Über 700 Millionen Dollar an kumulierten Gebühren, ein dominanter Anteil an der hochfrequentesten Handelsaktivität auf der schnellsten verbraucherorientierten Blockchain und ein Produkt, das so einfach ist, dass es zum faktischen On-Ramp für eine völlig neue Klasse von Krypto-Teilnehmern wurde. Dieser Erfolg ist real und on-chain dokumentiert.
Der Token ist eine andere Geschichte. PUMP stellt einen Anspruch auf Governance-Rechte über ein Protokoll dar, dessen Betreiber sich nicht dazu verpflichtet haben, ökonomische Wertschöpfung an Governance-Teilnehmer weiterzuleiten. Solange diese Verpflichtung nicht eingegangen und in überprüfbaren On-Chain-Verträgen kodifiziert ist, wird PUMP als die Option bepreist, die er tatsächlich ist: eine Option auf die Möglichkeit, dass das Team die wirtschaftlichen Erträge irgendwann mit der Community teilt. Bei einer Marktkapitalisierung von 675 Millionen Dollar zahlt der Markt eine erhebliche Prämie für diese Option, was ein beträchtliches Vertrauen impliziert, dass Gebührenbeteiligung kommen wird. Ob dieses Vertrauen gerechtfertigt ist, hängt davon ab, was das pump.fun-Team als Nächstes tut – und es hat keinen öffentlichen Zeitplan genannt.

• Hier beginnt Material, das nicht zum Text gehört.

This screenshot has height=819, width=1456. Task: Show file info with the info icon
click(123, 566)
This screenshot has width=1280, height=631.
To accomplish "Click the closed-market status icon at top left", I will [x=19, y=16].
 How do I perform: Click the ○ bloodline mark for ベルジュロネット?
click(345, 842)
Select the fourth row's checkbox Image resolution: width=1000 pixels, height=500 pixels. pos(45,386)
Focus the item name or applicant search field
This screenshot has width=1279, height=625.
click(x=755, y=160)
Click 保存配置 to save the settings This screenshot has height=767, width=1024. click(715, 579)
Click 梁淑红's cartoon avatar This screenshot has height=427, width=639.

Die übergeordnete Lektion für die Kategorie der Memecoin-Launchpads lautet, dass Distribution nicht dasselbe ist wie Verteidigungsfähigkeit. Pump.fun hat sich brillant über die Solana-Nutzerbasis verteilt und den viralen Moment des Memecoin-Superzyklus 2024 eingefangen. Aber Distribution ohne technischen Lock-in, ohne verpflichtende Gebührenökonomie zugunsten der Tokenhalter und ohne klar formulierte Antwort auf regulatorische Prüfung schafft ein Geschäftsmodell, das fragiler ist, als es die Umsatzkennzahlen vermuten lassen. Die nächsten 18 Monate werden zeigen, ob pump.fun seine Führungsposition im Marktzyklus in eine dauerhafte strukturelle Position umwandeln kann oder ob es zum Fallbeispiel dafür wird, wie sich außergewöhnliche Gebühren erzielen lassen, ohne sie in nachhaltigen Tokenwert zu übersetzen.